Where the entries below show "Instruction: Click Other", begin there and print that line and all following lines exactly, through the last, omitting pictures.

Collected data:
___

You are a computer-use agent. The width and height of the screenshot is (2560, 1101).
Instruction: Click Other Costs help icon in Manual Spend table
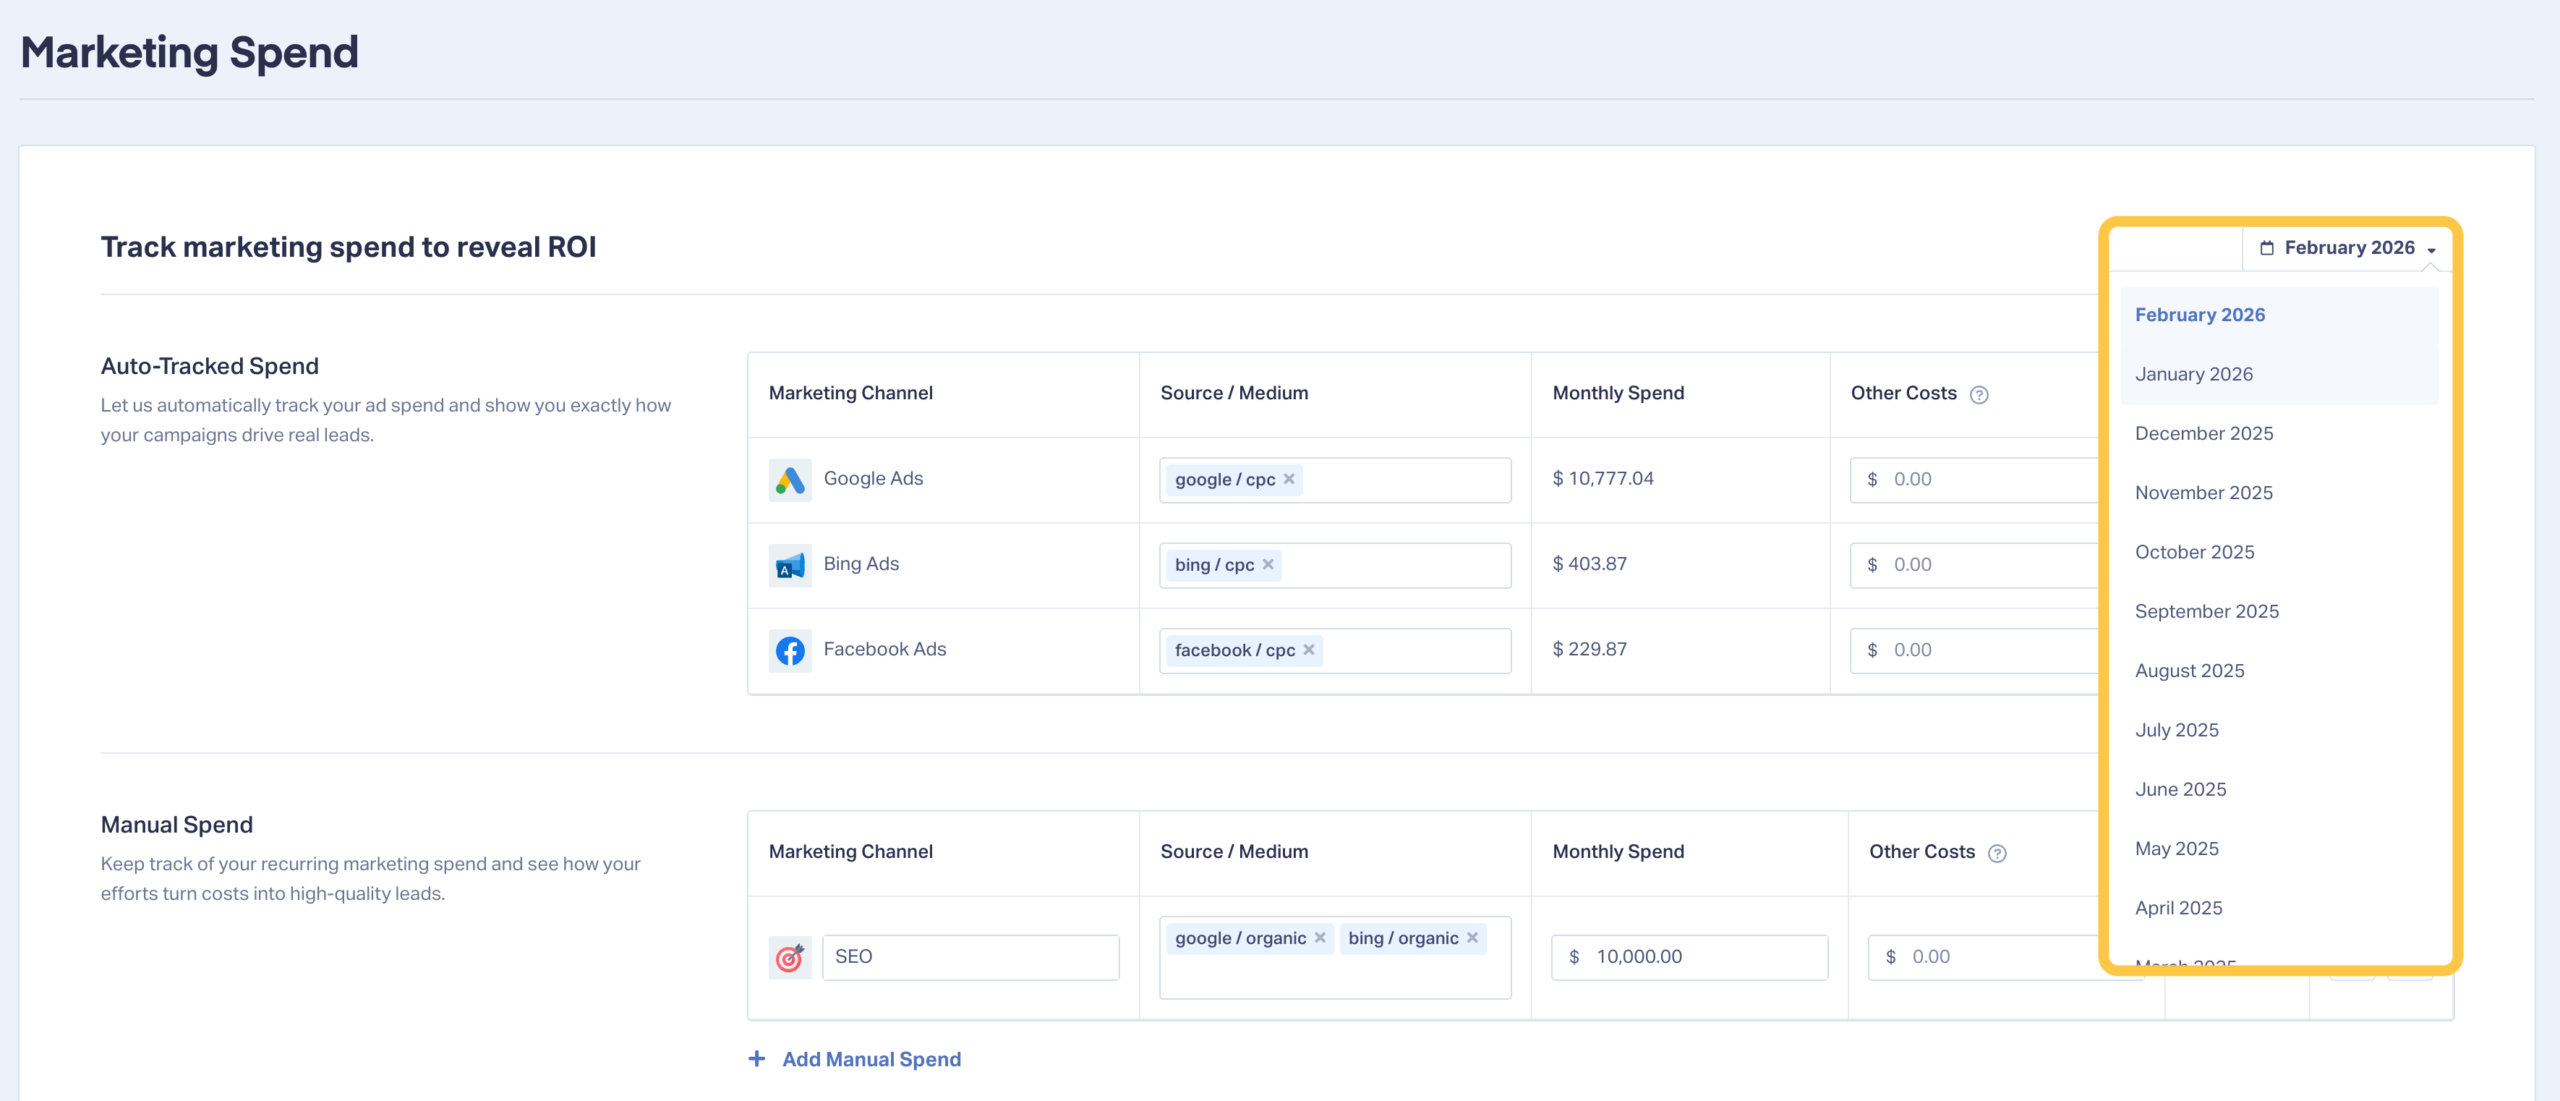click(x=1997, y=853)
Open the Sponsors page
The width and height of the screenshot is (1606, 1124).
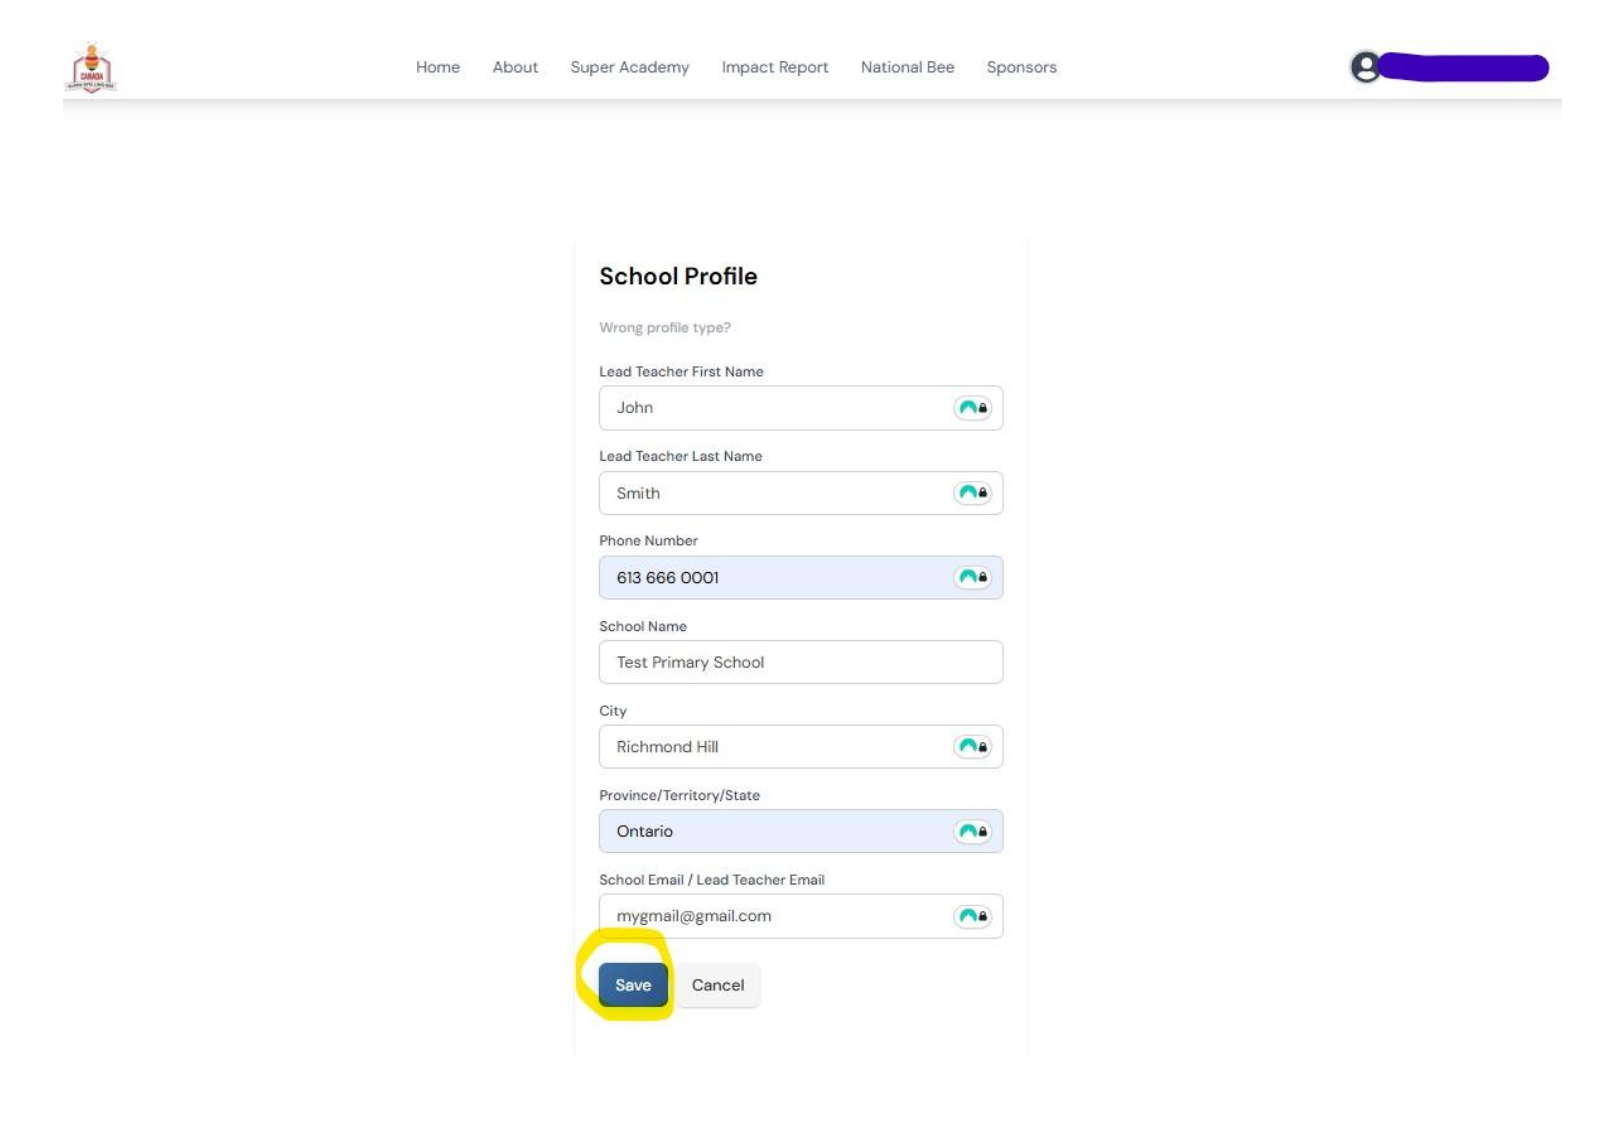1021,68
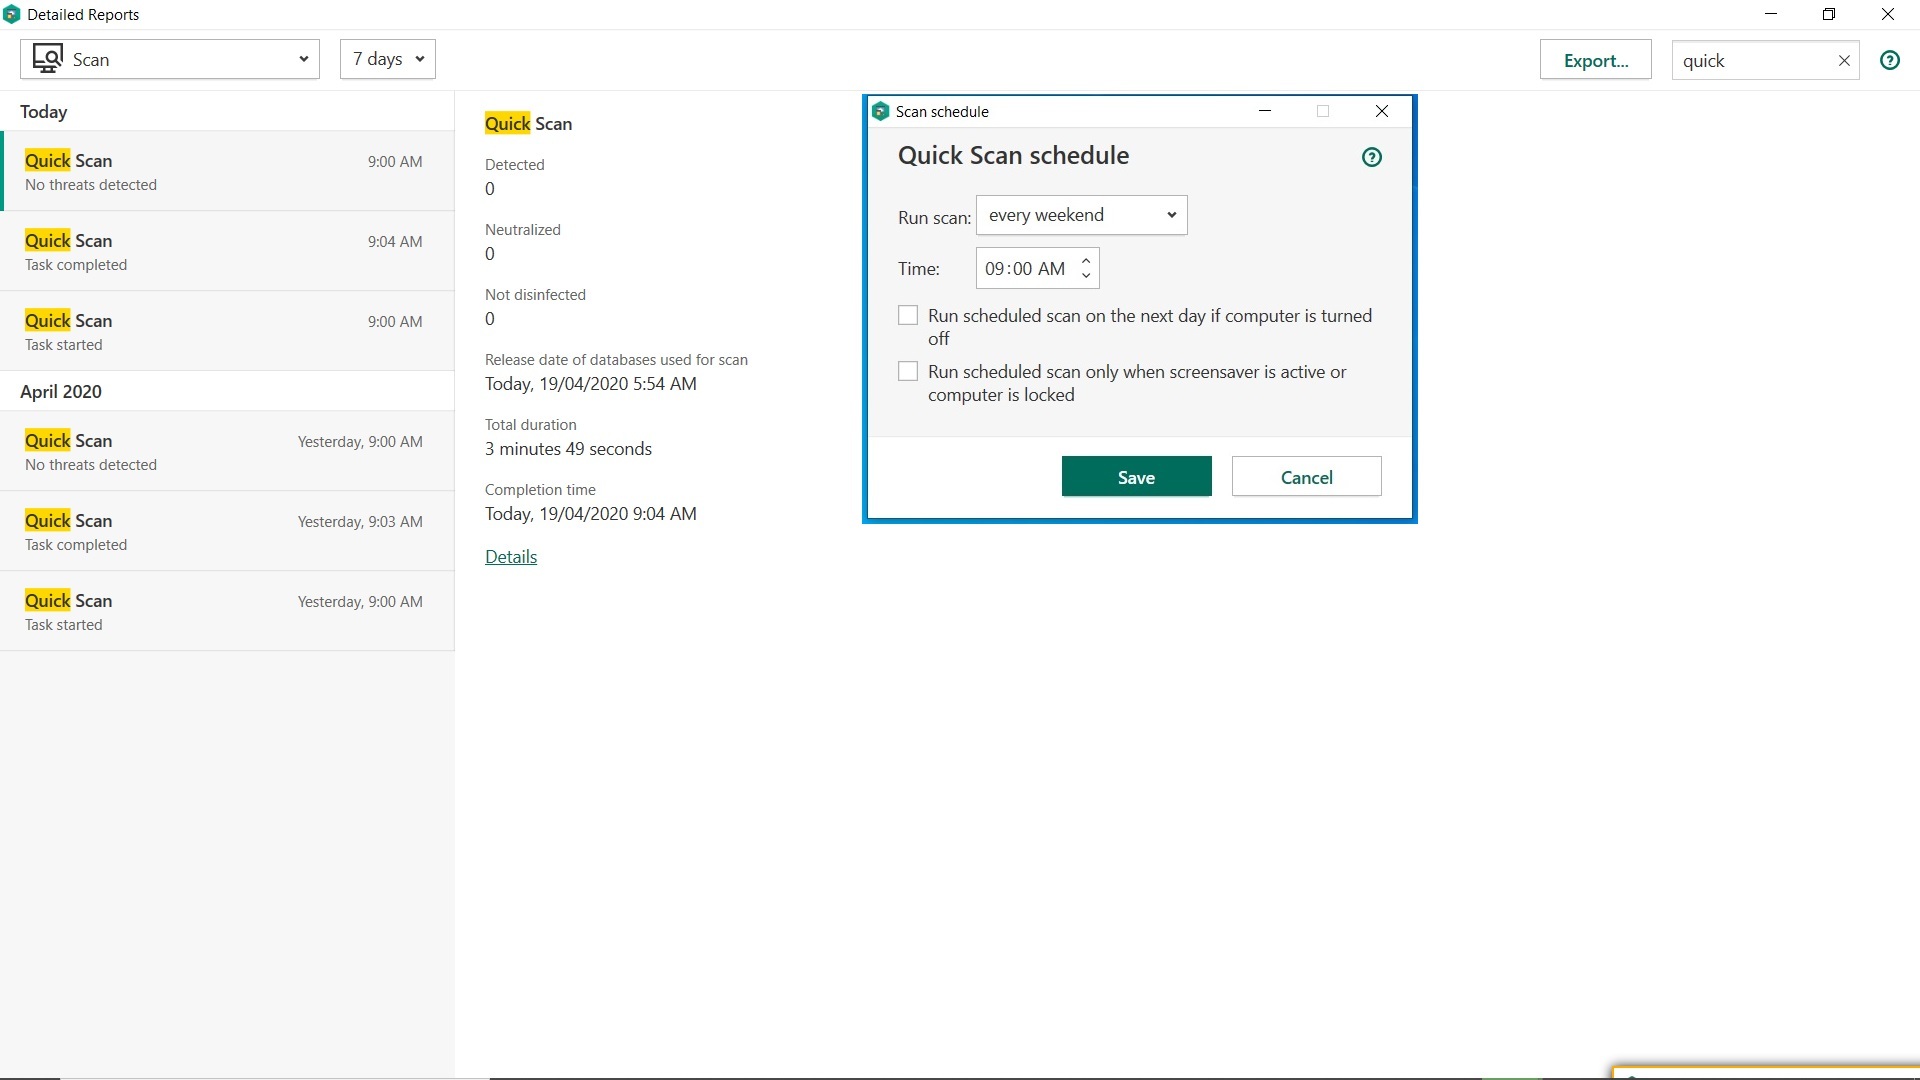
Task: Save the Quick Scan schedule
Action: pyautogui.click(x=1136, y=477)
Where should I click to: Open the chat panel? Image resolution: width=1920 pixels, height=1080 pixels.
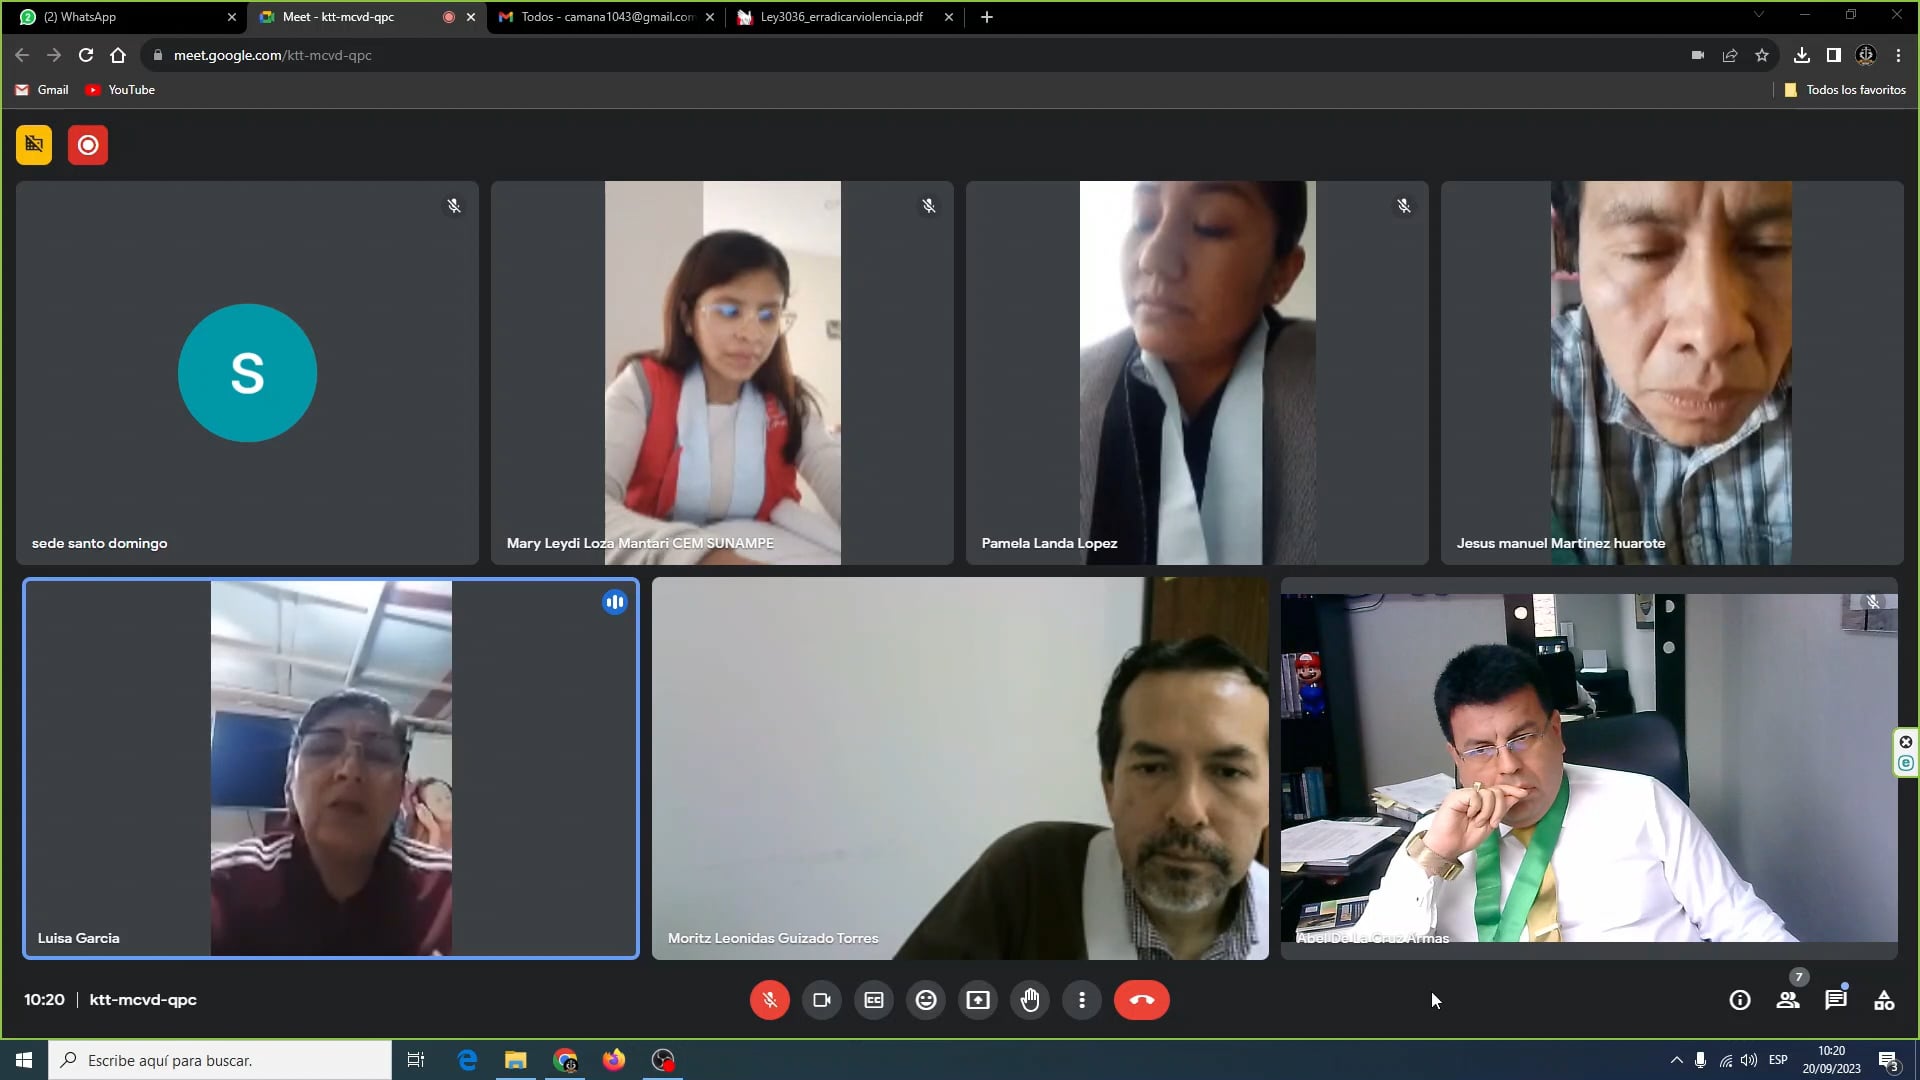click(1835, 1000)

___

*Expected output:*
Instruction: Click Other Costs help icon in Manual Spend table
click(x=1997, y=853)
Open the Sponsors page
The width and height of the screenshot is (1606, 1124).
1021,68
Task: Save the Quick Scan schedule
Action: pyautogui.click(x=1136, y=477)
Where should I click to: Open the chat panel? Image resolution: width=1920 pixels, height=1080 pixels.
click(1835, 1000)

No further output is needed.